Im Hisbollah-Medienzentrum in der Dachije sitzt Ghassan Darwisch, einer der Sprecher der Hisbollah. Darwisch gibt sich staatstragend: In der Büroecke steht die gelbe Kampfflagge der Hisbollah-Miliz mit dem hochgereckten grünen Kalaschnikow-Gewehr darauf, im stummen Ehrendienst vereint mit der weiß-rot-grünen libanesischen Staatsfahne.

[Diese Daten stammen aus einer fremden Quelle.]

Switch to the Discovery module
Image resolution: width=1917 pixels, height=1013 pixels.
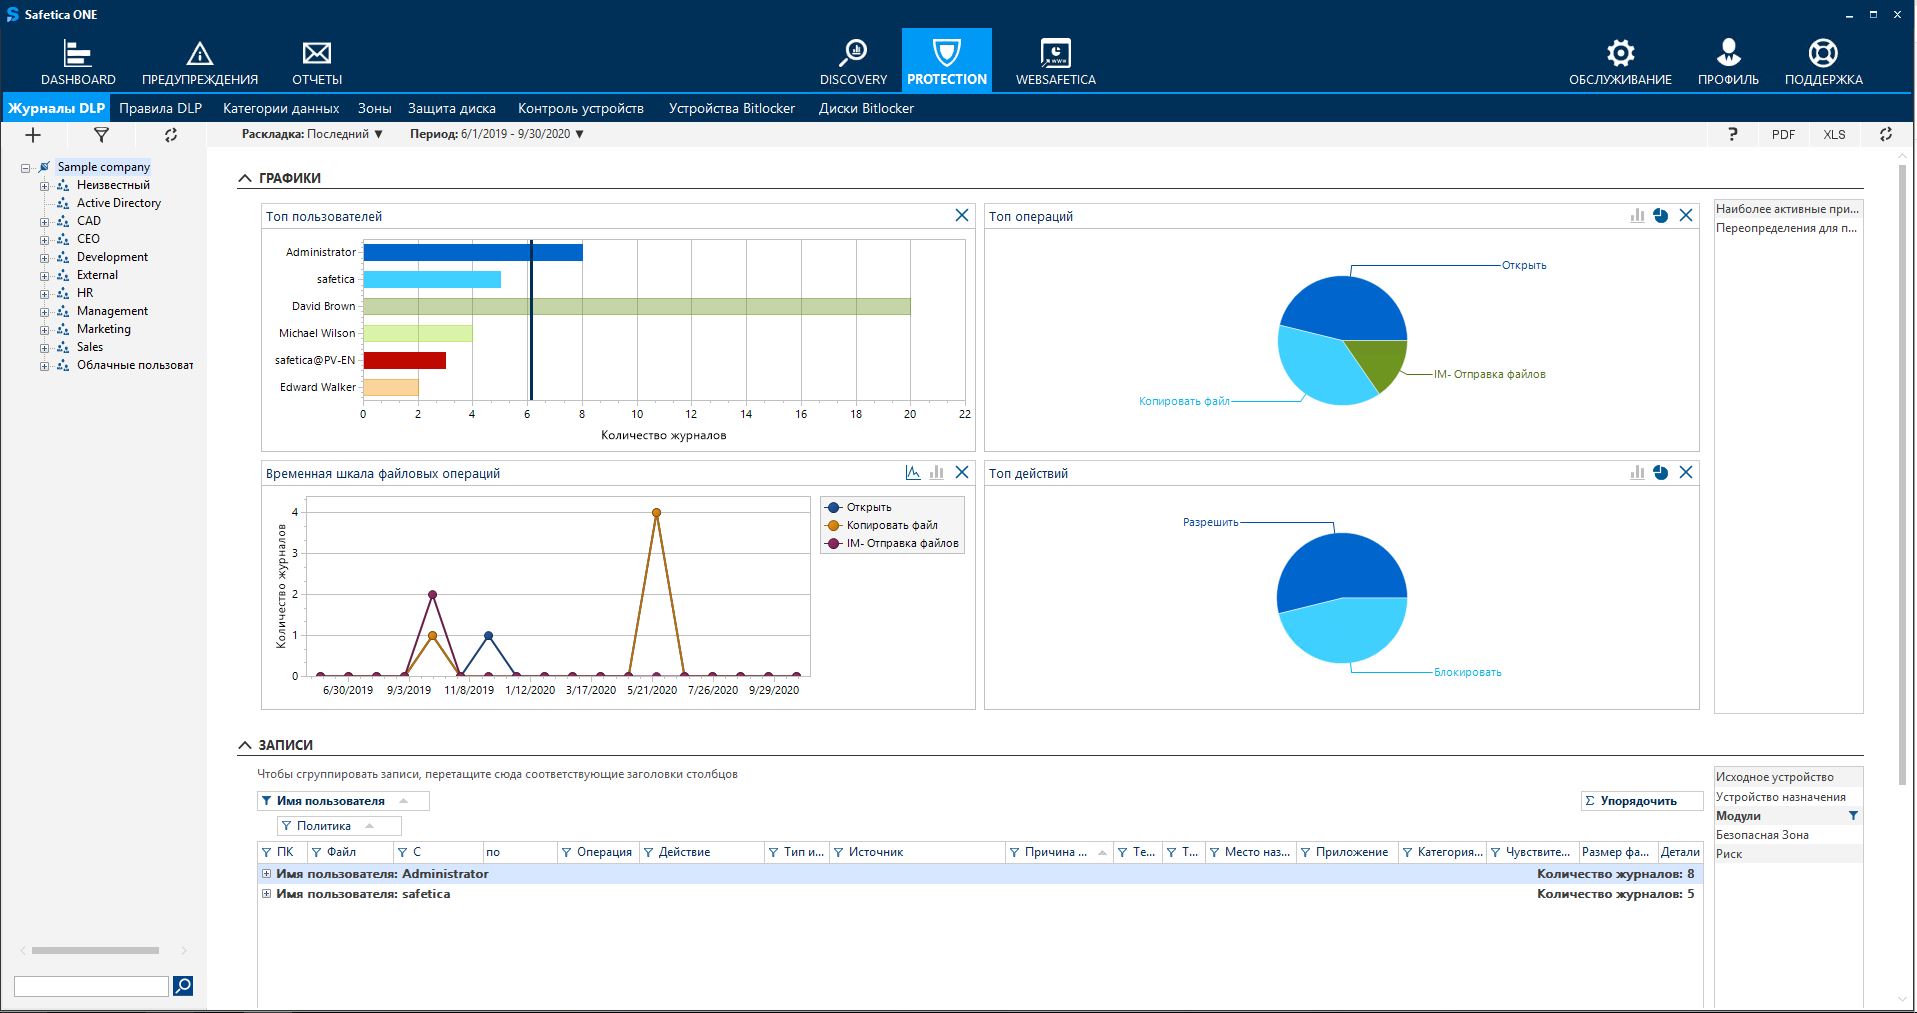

Vergleichbar bedeutungsschwer sagt Darwisch, der von seinem Tisch aus auf eine Fotogalerie von den Israelis getöteter Hisbollah-Helden schaut: "Der iranische Präsident Dr. Ahmadinedschad ist Staatschef eines sehr wichtigen und sehr einflussreichen Landes. Er besucht offiziell den Präsidenten des Libanon. Hisbollah organisiert diesen Besuch und sein Programm nicht. Aber wir wollen dazu beitragen, dass das ein Erfolg wird."

Dem zionistischen Feind furchtlos ins Auge geschaut - lesen Sie auf der nächsten Seite, warum der Besuch im Libanon für Mahmud Ahmadinedschad ein Triumphzug werden könnte.

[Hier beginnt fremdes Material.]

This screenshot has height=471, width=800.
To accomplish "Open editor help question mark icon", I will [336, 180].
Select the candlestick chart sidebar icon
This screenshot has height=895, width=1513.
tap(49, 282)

"Wenn Hisbollah die Schiiten im Libanon ruft, kommen sie"

Zu dem geplanten Erfolg ein paar Fakten und Zahlen: Entlang der Beiruter Flughafenstraße werden am Mittwochmorgen Zehntausende libanesischer Schiiten stehen und mit Fähnchen in Richtung von Ahmadinedschads vorbeigleitender Limousine winken. Diesen Empfang am Rande der Dachije hat Hisbollah vorbereitet. "Und wenn Hisbollah die Schiiten im Libanon ruft, dann kommen sie. Und das freiwillig und in größter Zahl", sagt ein libanesischer Beobachter.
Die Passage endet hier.